Furthermore, the following equation will help you estimate the amount you’re likely to spend supporting the hardware,

Support Cost = 2(Calc/Act)

 

 

where:

Calc = Calculated cost of hardware
Act  = Actual spend on hardware

If you don’t spend what you should up front, then you will end up spending more on support in the long run.

Put simply; it all depends. However, “it all depends” leave you no further down the line to an answer. So where do you start? Given that hardware is cheap (£3000 for a 8-way server with 8Gb of RAM), and employee time is expensive, here are my recommendations:

 

  1. Get as much memory as possible; you want as much of your database in memory as possible.
  2. Make sure you have fast enough disk, one transaction is at least one IO, so if you want 1000 transactions/sec you need 1000 IOs on your log.
  3. Make sure you have fast enough disk (I know I’ve already said it) so that when you can’t do 1. you don’t suffer too much
  4. If you are running a multi-user system, get as many processors as possible so you can process more queries at once.
  5. If you are using a SAN make sure you can monitor the performance of it; all the disks, the switches, everything. And don’t share it with Exchange
  6. Make sure you write good code or points 1-5 won’t make a difference if every query reads too much data, causes too much blocking and results in your multi-user system scaling to 1 user.
  7. Performance-test your application so you know how it breathes: How does it use CPU, memory and disk? Wembley Stadium might be great because it can hold 90,000 people but still takes ages to get out, because the roads and tube railway to it have hardly changed since 1930.

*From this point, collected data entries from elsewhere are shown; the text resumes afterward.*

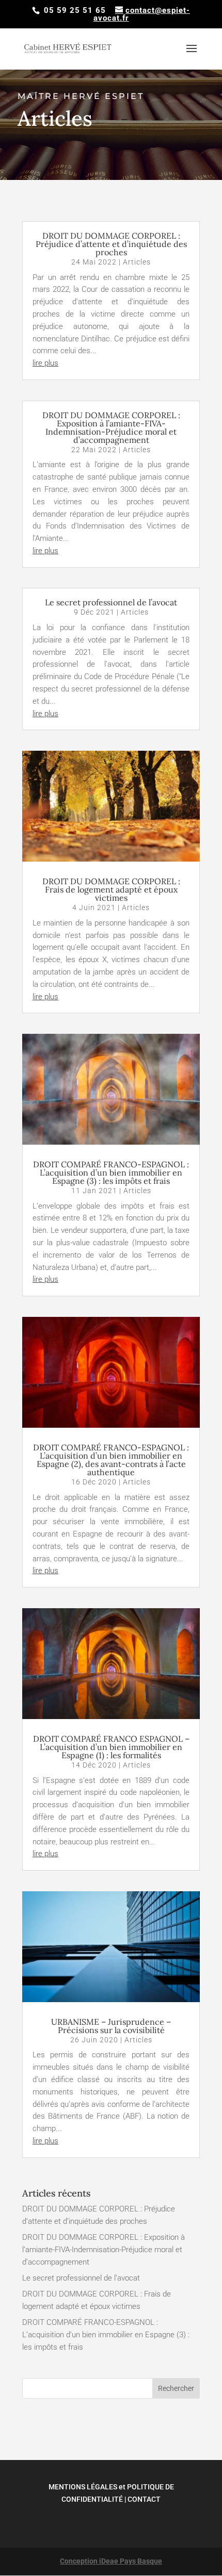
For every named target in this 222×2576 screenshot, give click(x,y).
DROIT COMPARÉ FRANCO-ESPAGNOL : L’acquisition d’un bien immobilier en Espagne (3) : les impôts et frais (111, 1172)
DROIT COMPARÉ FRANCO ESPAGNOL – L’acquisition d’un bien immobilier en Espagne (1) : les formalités (111, 1746)
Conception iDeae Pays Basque (111, 2561)
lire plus (45, 363)
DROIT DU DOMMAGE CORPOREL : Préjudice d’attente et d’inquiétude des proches (111, 243)
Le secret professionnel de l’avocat (111, 602)
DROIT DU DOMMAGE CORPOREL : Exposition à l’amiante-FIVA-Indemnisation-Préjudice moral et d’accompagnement (111, 427)
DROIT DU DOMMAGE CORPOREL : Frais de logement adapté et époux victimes (111, 889)
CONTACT (144, 2499)
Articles (137, 262)
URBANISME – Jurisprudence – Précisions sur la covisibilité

We have invested in HP DL585s in my current place, for ~£5k you get a 64 bit 4 way box with 8Gb of ram (storage not included). I’m currently looking at a workstation with 2 x Dual core with 16Gb, 5 SATA 146Gb drives for ~£2,500. I personally am going for the AMD dual core chips because you will be able to upgrade to quad cores when they come out. That provides a very easy and cheap upgrade path if CPU is a bottleneck.

I haven’t discussed the issues of redundancy, high availability or supportability, which is touched on elsewhere on Simple-Talk in Database High-Availability: Soup to Nuts. Hopefully, I’ll cover these points in another article.